Origins of the Bubble
China is a country that prioritizes growth over everything else. Growth at any and all costs is the most important thing for the CCP and the broader Chinese government. They achieve this through massive infrastructure projects and investments. Thus, one of the primary sources of revenue for the government at the state and local level is the lease of land to developers and institutions. Land in China is owned by the government and can only be leased by the people, organizations, developers and institutions for a certain period of time — 60 to 100 years is the average time range of one of these contracts. While this may seem reasonable on paper, these land sales involve ridiculous sums of money, mostly in the hundreds of millions of dollars and or renminbi. There is also widespread corruption with the party officials providing key pieces of land at subpar value to their friends and relatives and making up the revenue differences by overcharging for less lucrative pieces of land. Just like everything else, the start of the bubble involved bad unchecked government policies and blatant corruption. But this situation began to get exacerbated when other factors came into play much later on.
In China, real estate is the major form of investment. Everybody and their mothers are invested in real estate. According to official and unofficial estimates close to 70% of China’s huge and growing middle class savings are invested in real estate. There is a reason for this. China’s stock and bond markets are notoriously volatile due to the opacity of many of its institutions and big companies. In China, shadow banking is a very real thing with many companies maintaining public and private balance sheets both legally and illegally. This makes it difficult or next to impossible for people to get a read on a company and its financials. There have been multiple stock market corrections and swings in China over the past twenty years, which have seen many big and well-known companies go under and middle class investors loose their savings. There is zero trust in the financial markets and in companies. The only safe and reliable investment that the Chinese people had was real estate.
Due to the lack of trust in financial institutions and the domestic stock markets, Chinese retail investors stopped and or reduced their investments in these instruments and turned to real estate. Just like anything else, when there is a massive and concentrated flow of cash into one particular sector that happens unchecked for many years, bubbles start to develop. An average well off Chinese citizen holds at least two or three houses. Housing has also become a financial milestone that Chinese youths have to achieve in order to get attract suitable mates in China’s female deficient dating pools. But just like the situation before the 2008 crash, there are more homes in supply than there is demand. According to many estimates, there are close to 65 million vacant homes in China. Entire city blocks and cities sitting vacant and unoccupied. Despite this, average home and rent prices are so high the it is unaffordable for China’s youth.

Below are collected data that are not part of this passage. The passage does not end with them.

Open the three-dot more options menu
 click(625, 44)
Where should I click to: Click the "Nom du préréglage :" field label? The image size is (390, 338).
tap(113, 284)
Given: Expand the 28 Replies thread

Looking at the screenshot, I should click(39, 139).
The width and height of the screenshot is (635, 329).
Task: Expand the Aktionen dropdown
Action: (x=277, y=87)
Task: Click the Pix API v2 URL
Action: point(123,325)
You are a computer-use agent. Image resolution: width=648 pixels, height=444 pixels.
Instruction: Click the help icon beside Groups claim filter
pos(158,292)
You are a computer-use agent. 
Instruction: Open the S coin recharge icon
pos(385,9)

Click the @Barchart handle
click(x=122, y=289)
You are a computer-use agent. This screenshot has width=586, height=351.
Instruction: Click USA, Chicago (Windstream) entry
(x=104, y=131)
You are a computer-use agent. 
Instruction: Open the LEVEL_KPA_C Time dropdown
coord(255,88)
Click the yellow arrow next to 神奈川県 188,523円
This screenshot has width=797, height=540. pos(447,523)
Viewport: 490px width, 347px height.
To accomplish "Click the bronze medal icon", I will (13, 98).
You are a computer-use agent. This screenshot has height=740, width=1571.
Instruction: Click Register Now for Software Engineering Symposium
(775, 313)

Perhaps it is in a bid to curb this, that President Xi’s government instituted the three red line policy for credit in 2021 that sets limits for overleveraged financial borrowing. Most of China’s developers fund their projects not through profits or leveraged borrowing, but through uncontrolled levels of borrowing which has resulted in massive levels of debt (in the trillions of dollars). They were paying off many of their debts by taking on more debt. This has reached the point where they are now no longer able to pay off the interest of the debt taken nor complete any of the projects that are in progress now. Investors and citizens are also losing faith in the real estate markets as evidenced by slumping home sales and industry growth in the last two quarters.
Why it Should Matter to You?
A crash in China can cause resultant crashes and credit crunches around the world. Being the world’s manufacturing hub, and also a place of investment for many, a crash in china can throw the entire global economy into another big recession. At the height of the 2008 crash, the US housing market stood at $30 trillion. China’s housing market sits at $62 trillion. A third of their annual GDP comes from real estate. Even single digit corrections can result in trillions of investor dollars lost. At the time of writing this blog, Evergrande shares have stopped trading as their value has plummeted by 99%. There are a combined $197 billion dollars of real estate developer repayments due in January of 2022, which in all likeliness, won’t be met. There will be a subsequent knock on effects as well as many companies and banks with exposure to these companies will lose their investments, trillions of dollars of middle class savings wiped out, millions of jobs lost and many credit dependent companies going under. The effects of this crash will be felt by every country and people everywhere. As someone rightly said — When China sneezes, the World catches a cold.